The Senate, meanwhile, approved an energy deregulation measure that Schwarzenegger also has threatened to veto because it doesn't allow utility customers to shop around for cheaper power.
Lawmakers offered hope there could be a compromise on the solar homes proposal before the Legislature's planned adjournment Friday. But they also said the idea is so far-reaching the debate may best be postponed until next year.
They rejected Schwarzenegger's proposal in part because it allows for an electricity rate increase, but would let solar-powered homes sell their extra electricity back to utilities for what the administration contends would be a net savings.
The program won't work without that trade-off, said Joe Desmond, Schwarzenegger's deputy secretary for energy.
Schwarzenegger is disappointed lawmakers rejected a bill that would have been "an important first step" toward 1 million solar homes, said Schwarzenegger spokeswoman Ashley Snee, blaming unions and utilities for killing the bill.

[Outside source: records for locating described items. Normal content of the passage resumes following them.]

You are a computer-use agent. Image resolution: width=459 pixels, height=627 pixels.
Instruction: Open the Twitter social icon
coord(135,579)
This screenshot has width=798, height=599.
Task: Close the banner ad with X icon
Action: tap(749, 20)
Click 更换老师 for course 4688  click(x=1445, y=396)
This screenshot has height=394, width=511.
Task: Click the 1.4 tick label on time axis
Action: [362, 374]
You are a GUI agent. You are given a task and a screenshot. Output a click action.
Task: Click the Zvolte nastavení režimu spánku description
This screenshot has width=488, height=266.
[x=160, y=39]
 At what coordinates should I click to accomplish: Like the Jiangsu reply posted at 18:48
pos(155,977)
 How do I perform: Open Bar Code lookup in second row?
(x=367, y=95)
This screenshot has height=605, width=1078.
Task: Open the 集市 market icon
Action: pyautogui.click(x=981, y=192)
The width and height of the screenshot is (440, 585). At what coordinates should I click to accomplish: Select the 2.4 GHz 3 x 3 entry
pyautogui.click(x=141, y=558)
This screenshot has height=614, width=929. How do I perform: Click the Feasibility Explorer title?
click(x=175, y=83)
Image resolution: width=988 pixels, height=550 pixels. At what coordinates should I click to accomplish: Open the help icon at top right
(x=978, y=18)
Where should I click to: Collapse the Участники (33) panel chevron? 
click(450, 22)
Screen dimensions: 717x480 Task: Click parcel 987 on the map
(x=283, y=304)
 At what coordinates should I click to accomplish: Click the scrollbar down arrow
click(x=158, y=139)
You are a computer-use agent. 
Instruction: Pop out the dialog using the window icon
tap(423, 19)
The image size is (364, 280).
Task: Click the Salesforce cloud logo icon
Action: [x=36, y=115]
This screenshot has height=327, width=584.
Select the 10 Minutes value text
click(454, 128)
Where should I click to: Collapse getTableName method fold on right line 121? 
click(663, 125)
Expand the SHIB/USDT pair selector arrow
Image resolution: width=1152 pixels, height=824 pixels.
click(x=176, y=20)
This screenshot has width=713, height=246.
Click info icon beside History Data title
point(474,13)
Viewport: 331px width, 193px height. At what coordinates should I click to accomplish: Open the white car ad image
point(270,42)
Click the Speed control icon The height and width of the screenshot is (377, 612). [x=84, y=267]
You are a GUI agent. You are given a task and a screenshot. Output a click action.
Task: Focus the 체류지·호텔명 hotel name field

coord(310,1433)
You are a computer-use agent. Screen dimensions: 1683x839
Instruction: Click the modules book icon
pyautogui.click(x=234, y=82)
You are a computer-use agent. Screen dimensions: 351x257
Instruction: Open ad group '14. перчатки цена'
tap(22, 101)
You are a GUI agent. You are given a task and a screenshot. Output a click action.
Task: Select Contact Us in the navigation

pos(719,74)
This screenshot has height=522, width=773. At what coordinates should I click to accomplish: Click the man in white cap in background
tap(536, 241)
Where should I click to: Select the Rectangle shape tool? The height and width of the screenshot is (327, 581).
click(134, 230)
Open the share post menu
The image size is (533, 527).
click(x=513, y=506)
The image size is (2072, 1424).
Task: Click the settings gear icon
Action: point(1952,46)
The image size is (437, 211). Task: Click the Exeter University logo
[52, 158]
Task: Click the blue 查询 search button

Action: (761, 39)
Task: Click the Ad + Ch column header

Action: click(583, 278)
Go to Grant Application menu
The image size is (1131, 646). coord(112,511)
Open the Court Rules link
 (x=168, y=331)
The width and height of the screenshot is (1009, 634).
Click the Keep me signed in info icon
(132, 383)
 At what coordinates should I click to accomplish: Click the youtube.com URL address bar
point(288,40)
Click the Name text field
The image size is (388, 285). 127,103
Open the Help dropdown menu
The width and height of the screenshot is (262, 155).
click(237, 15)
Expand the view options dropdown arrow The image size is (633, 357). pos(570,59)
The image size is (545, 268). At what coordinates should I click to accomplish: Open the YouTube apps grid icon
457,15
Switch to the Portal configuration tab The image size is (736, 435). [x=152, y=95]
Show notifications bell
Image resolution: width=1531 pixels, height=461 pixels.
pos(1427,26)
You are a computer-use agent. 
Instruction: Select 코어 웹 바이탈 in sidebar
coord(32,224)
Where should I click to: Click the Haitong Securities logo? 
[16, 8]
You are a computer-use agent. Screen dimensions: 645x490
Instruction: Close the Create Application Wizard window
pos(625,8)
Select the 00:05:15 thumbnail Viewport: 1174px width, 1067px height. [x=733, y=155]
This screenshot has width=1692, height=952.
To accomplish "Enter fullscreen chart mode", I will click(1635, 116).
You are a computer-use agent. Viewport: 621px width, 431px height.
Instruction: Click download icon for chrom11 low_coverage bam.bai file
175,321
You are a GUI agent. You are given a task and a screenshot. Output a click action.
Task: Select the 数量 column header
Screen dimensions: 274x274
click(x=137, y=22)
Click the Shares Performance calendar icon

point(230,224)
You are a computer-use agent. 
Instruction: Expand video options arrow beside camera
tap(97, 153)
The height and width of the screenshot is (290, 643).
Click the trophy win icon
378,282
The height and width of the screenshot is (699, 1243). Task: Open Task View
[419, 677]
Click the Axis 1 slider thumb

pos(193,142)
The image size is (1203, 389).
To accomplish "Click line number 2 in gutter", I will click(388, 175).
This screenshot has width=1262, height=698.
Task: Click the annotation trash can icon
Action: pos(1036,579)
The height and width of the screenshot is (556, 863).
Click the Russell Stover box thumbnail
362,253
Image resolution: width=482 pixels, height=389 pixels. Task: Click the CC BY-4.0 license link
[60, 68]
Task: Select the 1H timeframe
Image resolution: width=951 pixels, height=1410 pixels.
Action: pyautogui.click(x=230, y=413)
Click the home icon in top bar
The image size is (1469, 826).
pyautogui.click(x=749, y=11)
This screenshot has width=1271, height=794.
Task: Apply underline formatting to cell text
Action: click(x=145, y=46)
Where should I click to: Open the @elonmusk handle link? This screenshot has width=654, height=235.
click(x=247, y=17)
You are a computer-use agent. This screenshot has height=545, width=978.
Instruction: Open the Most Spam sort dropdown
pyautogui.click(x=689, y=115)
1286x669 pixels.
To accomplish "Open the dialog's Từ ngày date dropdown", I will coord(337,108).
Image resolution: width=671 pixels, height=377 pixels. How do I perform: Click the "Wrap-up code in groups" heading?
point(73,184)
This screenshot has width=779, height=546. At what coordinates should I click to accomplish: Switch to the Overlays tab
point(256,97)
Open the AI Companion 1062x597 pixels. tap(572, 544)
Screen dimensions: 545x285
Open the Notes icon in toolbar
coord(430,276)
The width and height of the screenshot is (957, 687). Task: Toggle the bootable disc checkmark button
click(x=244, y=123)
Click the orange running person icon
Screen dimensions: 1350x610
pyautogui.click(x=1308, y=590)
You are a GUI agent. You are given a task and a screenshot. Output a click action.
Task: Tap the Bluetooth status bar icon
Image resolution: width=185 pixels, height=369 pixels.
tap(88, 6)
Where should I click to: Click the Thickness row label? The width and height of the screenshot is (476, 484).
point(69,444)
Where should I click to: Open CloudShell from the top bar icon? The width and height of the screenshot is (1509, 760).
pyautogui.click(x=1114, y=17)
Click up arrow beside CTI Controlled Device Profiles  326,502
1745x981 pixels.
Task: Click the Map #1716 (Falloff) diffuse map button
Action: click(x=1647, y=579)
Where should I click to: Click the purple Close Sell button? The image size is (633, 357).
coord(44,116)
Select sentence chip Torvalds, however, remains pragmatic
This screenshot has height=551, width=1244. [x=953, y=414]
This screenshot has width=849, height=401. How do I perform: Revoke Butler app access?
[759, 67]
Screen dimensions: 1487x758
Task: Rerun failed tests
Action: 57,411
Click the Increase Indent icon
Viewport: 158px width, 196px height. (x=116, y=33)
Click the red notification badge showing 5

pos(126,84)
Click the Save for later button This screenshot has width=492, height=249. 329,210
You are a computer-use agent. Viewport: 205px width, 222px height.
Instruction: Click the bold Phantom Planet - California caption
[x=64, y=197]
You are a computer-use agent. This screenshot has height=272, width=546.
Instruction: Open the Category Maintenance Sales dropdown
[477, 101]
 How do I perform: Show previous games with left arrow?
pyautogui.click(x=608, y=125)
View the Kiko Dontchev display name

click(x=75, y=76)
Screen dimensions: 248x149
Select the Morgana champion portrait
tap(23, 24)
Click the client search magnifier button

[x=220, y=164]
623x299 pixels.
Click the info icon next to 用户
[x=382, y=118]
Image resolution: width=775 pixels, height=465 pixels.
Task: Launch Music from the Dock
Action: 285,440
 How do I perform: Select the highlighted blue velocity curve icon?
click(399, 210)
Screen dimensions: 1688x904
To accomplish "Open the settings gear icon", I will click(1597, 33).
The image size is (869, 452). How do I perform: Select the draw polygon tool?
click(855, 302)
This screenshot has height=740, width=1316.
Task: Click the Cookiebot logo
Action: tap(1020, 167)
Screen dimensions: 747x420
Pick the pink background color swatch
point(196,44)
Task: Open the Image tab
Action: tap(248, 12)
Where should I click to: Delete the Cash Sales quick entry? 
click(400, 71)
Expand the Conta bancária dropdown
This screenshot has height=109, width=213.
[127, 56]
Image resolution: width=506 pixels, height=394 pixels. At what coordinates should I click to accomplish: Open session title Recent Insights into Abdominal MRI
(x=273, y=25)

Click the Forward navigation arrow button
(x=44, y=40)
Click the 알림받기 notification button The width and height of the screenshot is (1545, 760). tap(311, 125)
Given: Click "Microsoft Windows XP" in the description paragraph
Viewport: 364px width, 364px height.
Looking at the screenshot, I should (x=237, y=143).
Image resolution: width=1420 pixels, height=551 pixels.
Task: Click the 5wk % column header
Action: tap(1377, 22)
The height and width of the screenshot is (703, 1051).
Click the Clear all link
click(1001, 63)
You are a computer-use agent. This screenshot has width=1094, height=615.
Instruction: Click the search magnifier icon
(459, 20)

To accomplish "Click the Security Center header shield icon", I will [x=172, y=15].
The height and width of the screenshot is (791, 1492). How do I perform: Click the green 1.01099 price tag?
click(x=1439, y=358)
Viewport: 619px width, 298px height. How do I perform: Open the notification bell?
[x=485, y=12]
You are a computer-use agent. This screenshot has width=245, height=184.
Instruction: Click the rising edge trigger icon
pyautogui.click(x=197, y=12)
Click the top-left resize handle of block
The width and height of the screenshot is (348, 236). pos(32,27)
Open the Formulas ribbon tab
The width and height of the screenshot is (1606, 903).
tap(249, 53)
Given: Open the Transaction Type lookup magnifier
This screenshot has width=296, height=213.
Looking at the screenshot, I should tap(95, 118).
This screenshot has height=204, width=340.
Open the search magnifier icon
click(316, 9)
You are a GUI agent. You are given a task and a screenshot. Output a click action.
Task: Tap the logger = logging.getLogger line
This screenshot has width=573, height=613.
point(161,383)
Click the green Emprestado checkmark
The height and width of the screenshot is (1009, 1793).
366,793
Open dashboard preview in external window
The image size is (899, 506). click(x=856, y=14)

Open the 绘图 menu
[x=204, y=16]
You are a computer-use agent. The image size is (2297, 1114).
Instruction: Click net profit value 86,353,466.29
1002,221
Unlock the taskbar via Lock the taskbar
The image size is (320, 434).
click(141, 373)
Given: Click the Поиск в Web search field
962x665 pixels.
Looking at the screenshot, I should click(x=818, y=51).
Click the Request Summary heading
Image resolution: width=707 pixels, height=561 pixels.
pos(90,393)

The Utilities and Commerce Committee, on a 7-4 vote, sent the full Assembly a substitute measure that uses existing funds to begin what still would be a significant incentive program. The bill by Sen. Debra Bowen, D-Marina del Rey, would have less impact on utility companies as well as consumers.
"I think it's better to start small and work our way forward," said Bowen, who chairs the Senate energy committee.
Bernadette Del Chiaro of Environment California, a nonprofit environment organization that supports Schwarzenegger's proposal, argued lawmakers shouldn't be leery of a rate increase even in an election year because polls show voters favor solar energy.
"It all comes down to $3 a year," for a typical residential rate boost, she argued. "We're talking about a Starbucks Frappuccino a year."
The Senate, meanwhile, approved an amended version of an energy deregulation bill by Assembly Speaker Fabian Nunez, D-Los Angeles, despite Schwarzenegger's opposition. The measure was sent back to the Assembly on a 22-14 vote.
Bowen said her solar bill coupled with Nunez's bill would make for a complete energy policy, providing long-term stability three years after the state's devastating power crisis.
Nunez's bill would require utilities to prepare long-range plans to meet their customers' power needs and allow them to build their own power plants once again if the Public Utilities Commission decides that's the cheapest way to do it.
But Sen. Ross Johnson, R-Irvine, suggested that the utilities couldn't be trusted.
"They used to say that Jesse James had a mask and a gun and he was a thief," he said. "These people have business suits and fountain pens and they can sign checks that inundate us with television ads to get us to do things their way. Hell with them. Vote no."